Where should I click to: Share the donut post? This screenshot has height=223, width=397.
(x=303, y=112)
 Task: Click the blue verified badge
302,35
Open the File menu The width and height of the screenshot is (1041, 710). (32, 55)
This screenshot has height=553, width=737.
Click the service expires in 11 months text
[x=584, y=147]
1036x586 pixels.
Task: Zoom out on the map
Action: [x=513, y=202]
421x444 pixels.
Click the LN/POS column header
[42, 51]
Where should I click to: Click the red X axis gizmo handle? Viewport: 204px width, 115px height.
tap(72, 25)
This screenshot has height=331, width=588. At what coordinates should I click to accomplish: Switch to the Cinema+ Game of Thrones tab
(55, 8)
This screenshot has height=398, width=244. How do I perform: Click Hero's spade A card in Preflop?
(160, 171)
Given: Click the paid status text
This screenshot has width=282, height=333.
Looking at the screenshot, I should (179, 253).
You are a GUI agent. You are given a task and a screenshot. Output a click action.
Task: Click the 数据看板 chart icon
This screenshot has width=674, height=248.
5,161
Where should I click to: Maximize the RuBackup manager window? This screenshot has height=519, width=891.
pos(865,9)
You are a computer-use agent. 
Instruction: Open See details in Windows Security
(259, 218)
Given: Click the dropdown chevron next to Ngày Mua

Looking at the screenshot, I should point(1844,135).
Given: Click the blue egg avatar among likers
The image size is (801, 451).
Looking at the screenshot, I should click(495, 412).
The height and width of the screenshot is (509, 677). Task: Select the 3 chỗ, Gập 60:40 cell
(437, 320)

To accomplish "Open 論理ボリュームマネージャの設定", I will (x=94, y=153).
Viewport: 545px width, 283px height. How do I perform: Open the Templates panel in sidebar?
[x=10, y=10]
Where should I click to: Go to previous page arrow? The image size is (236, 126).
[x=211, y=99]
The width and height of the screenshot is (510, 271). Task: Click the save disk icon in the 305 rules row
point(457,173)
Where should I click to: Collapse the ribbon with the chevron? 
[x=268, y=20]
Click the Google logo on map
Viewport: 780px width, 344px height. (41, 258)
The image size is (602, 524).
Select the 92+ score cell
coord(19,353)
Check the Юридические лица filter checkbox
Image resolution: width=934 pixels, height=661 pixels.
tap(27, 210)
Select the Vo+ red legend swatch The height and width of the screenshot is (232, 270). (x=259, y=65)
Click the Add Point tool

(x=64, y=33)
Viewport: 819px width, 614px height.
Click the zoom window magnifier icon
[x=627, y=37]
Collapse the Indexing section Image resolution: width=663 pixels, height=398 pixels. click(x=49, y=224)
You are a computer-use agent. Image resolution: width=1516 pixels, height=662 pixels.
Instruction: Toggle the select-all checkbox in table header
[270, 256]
____
Work task | Copy exactly, please, the span of lines that begins at the line with "Instruction: Toggle the" and ends at the last line of the data, both included.

Solution |
Instruction: Toggle the select-all checkbox in table header
[270, 256]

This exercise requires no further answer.